Although the institutional SFR market has proven a lucrative play in recent years, there are headwinds on the horizon, according to the KBRA bond-presale report. The report points out that the performance of the sector historically has benefited from a period of strong economic growth marked by increasing rents and home prices.

“However, the asset class is now being subjected to economic and geopolitical disruptions,” the KBRA report continues. “Additionally, rising interest rates may put downward pressure on home prices, and inflation may put pressure on operating margins. 

Should home prices, rental rates, and/or operating margins decline meaningfully, the sector could come under a stress that it has not previously endured.”

– KBRA report

“Should home prices, rental rates, and/or operating margins decline meaningfully, the sector could come under a stress that it has not previously endured.”

The KBRA SFR sector report states that if such a scenario developed, the workout could be problematic for those affected. “The customized nature of the loan and related collateral may limit the universe of buyers willing to purchase the loan in a distressed situation, and substantial workout negotiations may be required to restructure the loan,” the report states.

In addition, KBRA points out that the institutional SFR sector has come under increasing governmental scrutiny over concerns that it is impacting home affordability and prices in some areas of the country.

In fact, institutional players in the SFR market were recently the targets of a congressional hearing in which they faced accusations of gentrifying minority neighborhoods and allegedly displacing large numbers of people of color — Black residents in particular. 

“Securitized SFR homes are heavily clustered in the Sunbelt, which comprises the Southeastern, Southwestern and Western U.S. region, and in communities that previously experienced high foreclosure rates following the 2008 financial crisis,” a report introduced at the congressional hearing states. “For example, in the third quarter of 2021 alone, institutional investors bought 42.8% of homes for sale in the Atlanta metro area and 38.8% of homes in the Phoenix-Glendale-Scottsdale area.” 

In addition to the onset of volatile market conditions not faced by the institutional SFR market previously and the scrutiny at the federal level, KBRA’s sector report notes that there are headwinds developing at the local level as well for the industry.

“There also are some efforts at the grassroot level by homeowner associations and local municipalities on adding restrictions on acquiring and operating single-family properties for rental purposes,” the KBRA report states. “All of the above could result in a wide range of outcomes (legislative or otherwise) that could negatively impact the industry’s growth and/or performance.”

Institutional ownership in the overall SFR sector is estimated to represent only around 2% of the market currently, a market insight report from MetLife Investment Management (MIM) states.

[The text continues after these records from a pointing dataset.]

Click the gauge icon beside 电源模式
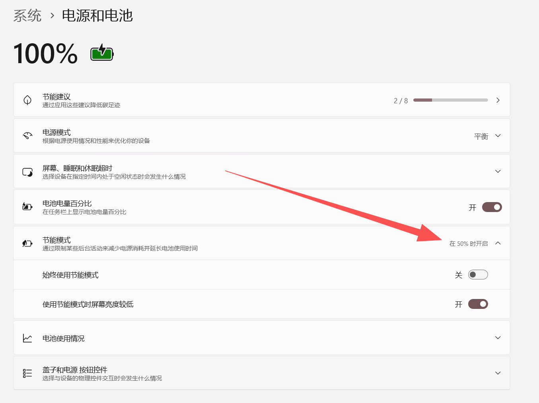This screenshot has width=539, height=403. tap(27, 136)
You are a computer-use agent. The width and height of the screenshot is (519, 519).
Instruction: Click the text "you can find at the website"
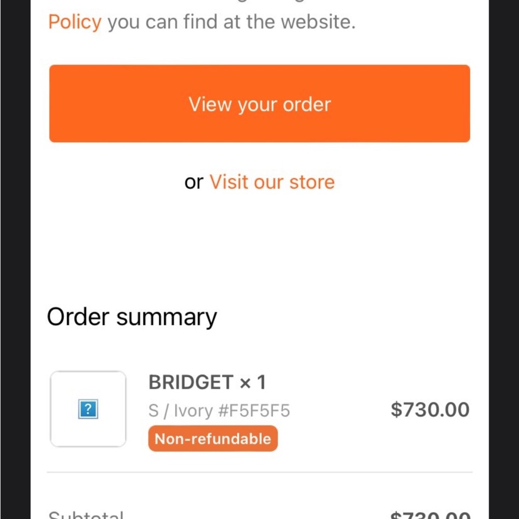click(x=231, y=22)
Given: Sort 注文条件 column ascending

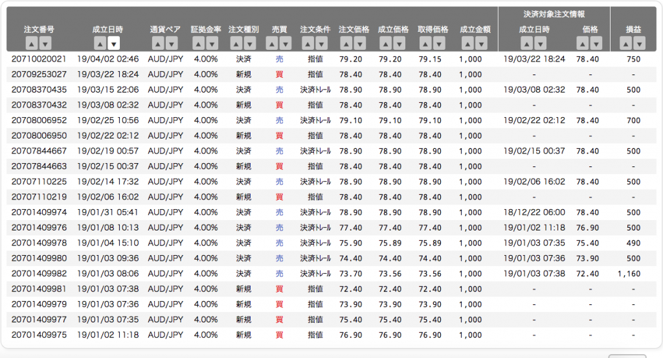Looking at the screenshot, I should tap(308, 43).
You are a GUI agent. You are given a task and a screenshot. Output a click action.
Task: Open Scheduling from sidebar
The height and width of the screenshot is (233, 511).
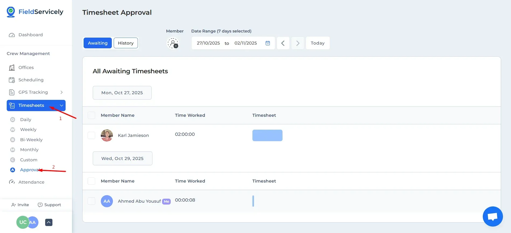[31, 80]
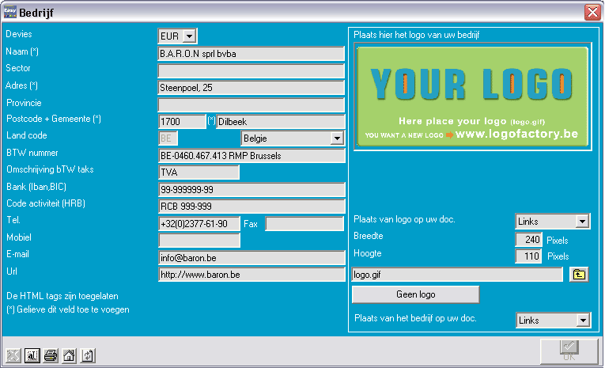Click the logo.gif filename field

456,275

Most SFR properties nationwide are now owned by smaller mom-and-pop landlords,

MIM predicts, however, that institutional SFR ownership Is poised to expand significantly over the decade — assuming the sector can overcome the headwinds now on the horizon. That growth, if it materializes, bodes well for the growth of the private-label securitization market.

“MIM’s analysis indicates that simply moving institutional ownership of SFR from 2% today to 10% [of the investment-property market] in the future will result in a need for over $200 billion in incremental debt financing,” MIM’s market insight report states.